The Company is evaluating the impact of its initial adoption of the abovementioned standards or interpretations on its financial position and financial performance. The results thereof will be disclosed when the Company completes its evaluation.

The Company does not expect the following other new and amended standards, which have not yet to be endorsed by the FSC, to have a significant impact on its financial statements:

  • Amendments to IFRS 10 and IAS 28 "Sale or Contribution of Assets Between an Investor and Its Associate or Joint Venture"
  • IFRS 17 " Insurance Contracts" and amendments to IFRS 17 " Insurance Contracts"
  • Amendments to IAS 1 "Classification of Liabilities as Current or Non-current"
  • Amendments to IAS 8 "Definition of Accounting Estimates"
  • Amendments to IAS 12 "Deferred Tax related to Assets and Liabilities arising from a Single Transaction"
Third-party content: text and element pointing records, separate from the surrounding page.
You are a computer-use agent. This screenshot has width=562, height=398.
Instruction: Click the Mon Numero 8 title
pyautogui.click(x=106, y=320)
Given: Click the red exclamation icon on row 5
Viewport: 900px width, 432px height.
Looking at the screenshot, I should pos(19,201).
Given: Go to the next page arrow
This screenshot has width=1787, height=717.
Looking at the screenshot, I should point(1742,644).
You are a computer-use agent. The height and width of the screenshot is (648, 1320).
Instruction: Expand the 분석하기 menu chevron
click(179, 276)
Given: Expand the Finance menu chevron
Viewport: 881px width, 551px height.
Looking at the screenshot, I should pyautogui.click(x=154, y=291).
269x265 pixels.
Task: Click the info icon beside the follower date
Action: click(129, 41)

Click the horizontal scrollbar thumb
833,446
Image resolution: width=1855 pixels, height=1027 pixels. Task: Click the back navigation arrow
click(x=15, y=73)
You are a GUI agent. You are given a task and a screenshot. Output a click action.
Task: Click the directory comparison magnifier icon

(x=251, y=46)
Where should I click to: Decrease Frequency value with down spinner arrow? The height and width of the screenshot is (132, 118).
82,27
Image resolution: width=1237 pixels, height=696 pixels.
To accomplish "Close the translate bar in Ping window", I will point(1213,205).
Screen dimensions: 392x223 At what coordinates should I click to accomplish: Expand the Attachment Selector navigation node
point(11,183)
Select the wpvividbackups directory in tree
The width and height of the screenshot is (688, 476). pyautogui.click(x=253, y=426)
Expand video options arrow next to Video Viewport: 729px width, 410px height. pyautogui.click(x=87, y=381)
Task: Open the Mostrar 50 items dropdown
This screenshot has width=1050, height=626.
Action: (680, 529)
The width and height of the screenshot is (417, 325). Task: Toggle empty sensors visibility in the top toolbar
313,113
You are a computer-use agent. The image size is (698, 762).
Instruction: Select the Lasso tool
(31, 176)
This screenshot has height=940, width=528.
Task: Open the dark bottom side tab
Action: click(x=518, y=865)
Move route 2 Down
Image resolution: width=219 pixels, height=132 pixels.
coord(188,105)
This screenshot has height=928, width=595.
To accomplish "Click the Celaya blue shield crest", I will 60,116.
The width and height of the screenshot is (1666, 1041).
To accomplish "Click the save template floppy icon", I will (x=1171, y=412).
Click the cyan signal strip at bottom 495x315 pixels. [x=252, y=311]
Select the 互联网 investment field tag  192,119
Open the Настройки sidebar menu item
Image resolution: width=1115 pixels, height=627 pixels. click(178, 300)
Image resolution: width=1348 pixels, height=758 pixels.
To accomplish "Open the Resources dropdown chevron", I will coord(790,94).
(4) Summary of significant accounting policies:

The significant accounting policies presented in the financial statements are summarized as follows. Except for those specifically indicated, the following accounting policies were applied consistently throughout the periods presented in the financial statements.

(a) Statement of compliance

These financial statements have been prepared in accordance with the Regulations Governing the Preparation of Financial Reports by Securities Issuers (hereinafter referred to as "the Regulations") and the International Financial Reporting Standards, International Accounting Standards, IFRIC Interpretations, and SIC Interpretations endorsed and issued into effect by the FSC (hereinafter referred to as the IFRSs endorsed by the FSC).

(b) Basis of preparation

(i) Basis of measurement

Except for the following significant accounts, the financial statements have been prepared on the historical cost basis:

  • 1) Financial assets at fair value through profit or loss are measured at fair value;
  • 2) Financial assets at fair value through other comprehensive income are measured at fair value;
  • 3) The defined benefit liabilities (assets) are recognized as the present value of the defined benefit obligation less the fair value of pension fund assets and the re-measurement of the effect of the asset ceiling as stated in note 4(o).
  • (ii) Functional and presentation currency

The functional currency of entity is determined based on the primary economic environment in which the entity operates.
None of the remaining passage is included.